## Assignment
Could you duplicate the PerroPastor page excerpt from "With all of" down to "on server infrastructure.", word for word?

Awesome

PerroPastor

With all of these latin american wild animals running around (Llamas, Alpacas, Guanacos, Vicuñas) we need a good Perro Pastor ("sheep dog") to get them running! Perro Pastor is a Unity package written with just a few files of C# and compute shaders to run Llama based models on any Unity compatible platform on the gpu! I built this package primarily as an exercise to understand the execution of LLM inference at a deeper level, but I think that it has the potential to be useful to game developers who want to run low latency small LLMs in their games without relying on server infrastructure.

I also intend this repo to be a good opportunity to learn how LLMs work. Although compute shaders aren't the most readable form of source code, I have included lots of detailed comments in the C# code which should help demystify what is going on.

Discord: https://discord.gg/5dXwHjHN

Twitter: @saganite

Getting Started

Clone the repo.
Install Unity. Project is using Unity 2021.3.22f1 but any 2021 LTS or newer version will probably work.
Open the SampleProject. (From Unity Hub: Open -> Add Project From Disk -> Browse to SampleProject folder)
A "Perro" menu should appear in Unity, choose "Download Sample Model" to download the model and tokenizer files to StreamingAssets/Models. This is just a toy model to tell stories.
Open the "Sample Scene"
Run the scene!
The sample scene is setup to run two other models. Use the menu Perro -> Open Model Folder to see your models folder and then download the models from the links below:
- openllama-ggml-q5_0.bin
- llama-2-7b-chat.ggmlv3.q5_1.bin
Toggle the various Llama objects on/off to choose which model to run. A script will automatically make sure that only one is enabled if you try to run with multiples.

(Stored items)
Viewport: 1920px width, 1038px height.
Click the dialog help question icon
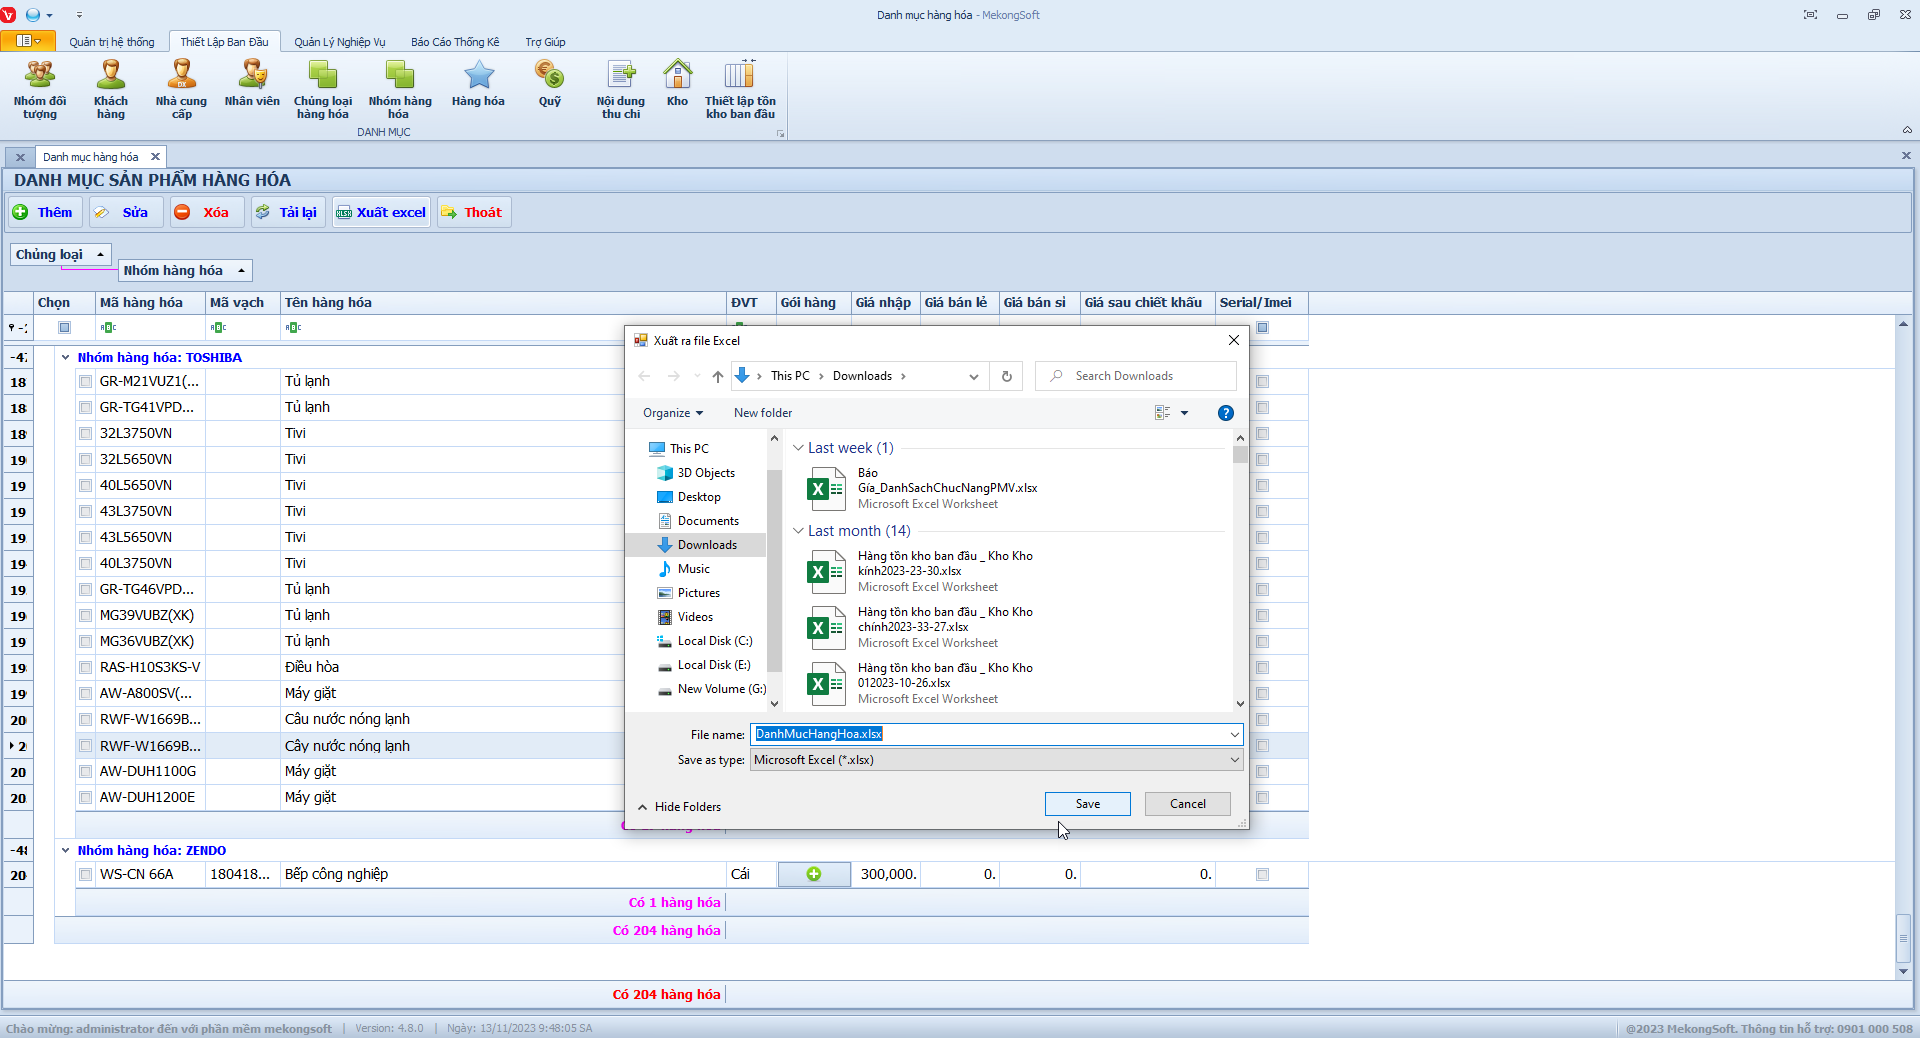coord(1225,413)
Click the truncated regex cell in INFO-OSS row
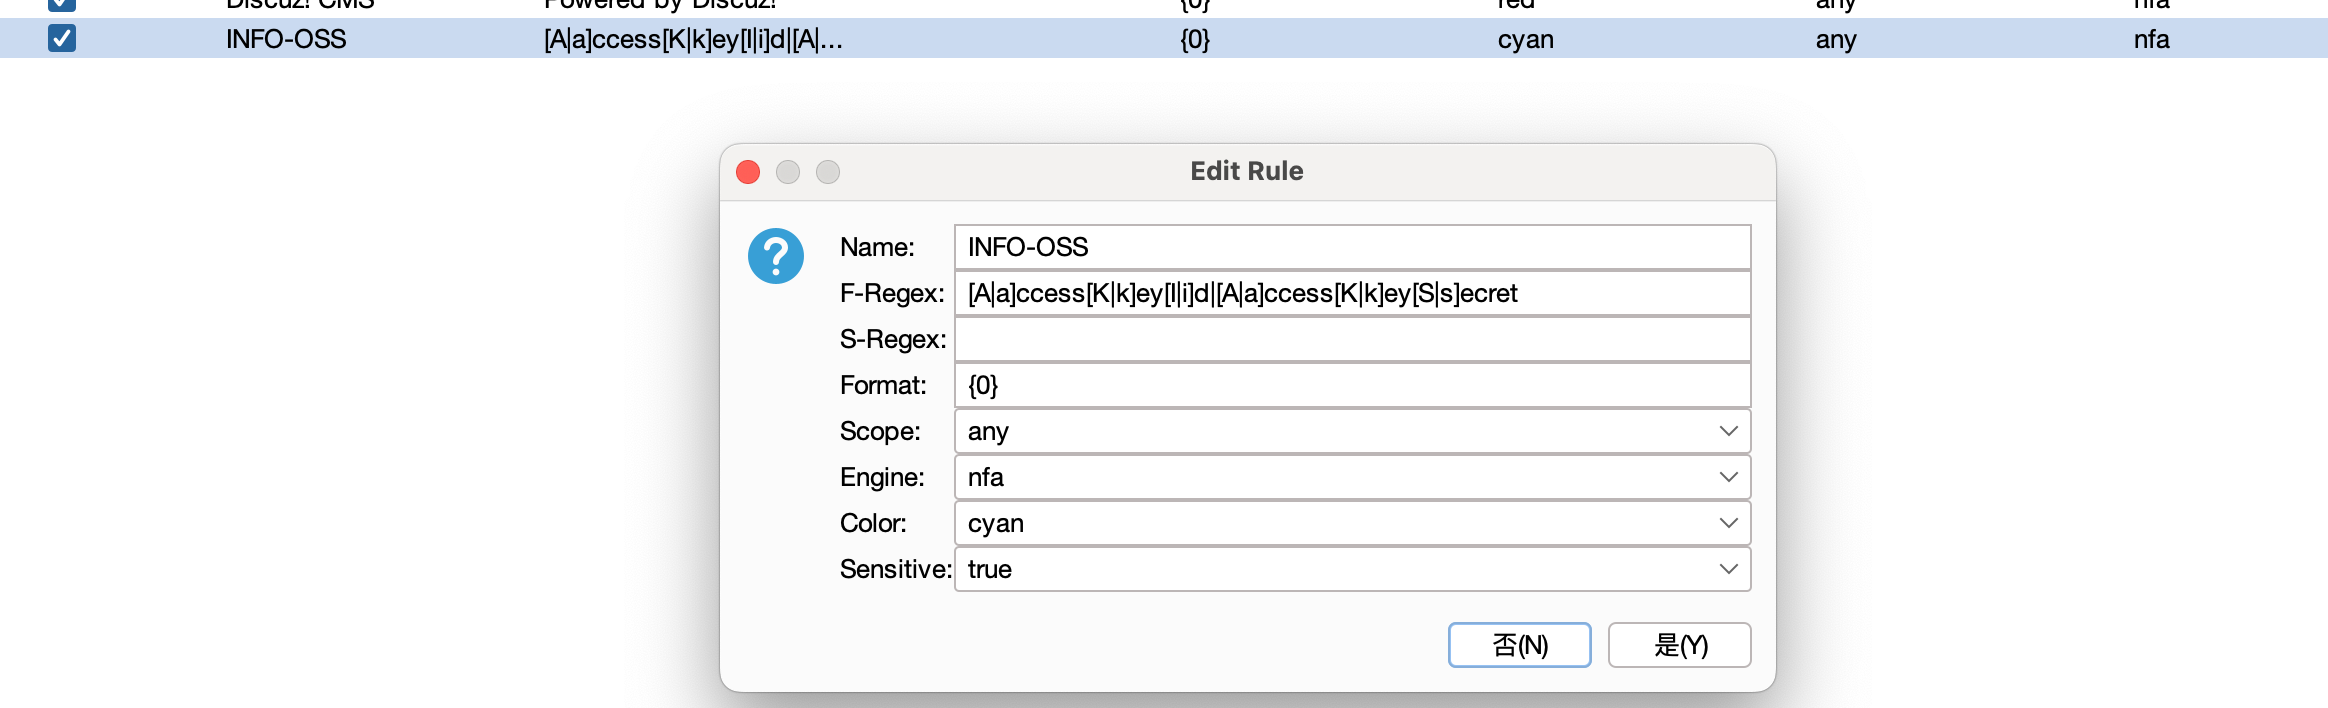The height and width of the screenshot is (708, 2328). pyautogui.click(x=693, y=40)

## Response to this task
With all of these latin american wild animals running around (Llamas, Alpacas, Guanacos, Vicuñas) we need a good Perro Pastor ("sheep dog") to get them running! Perro Pastor is a Unity package written with just a few files of C# and compute shaders to run Llama based models on any Unity compatible platform on the gpu! I built this package primarily as an exercise to understand the execution of LLM inference at a deeper level, but I think that it has the potential to be useful to game developers who want to run low latency small LLMs in their games without relying on server infrastructure.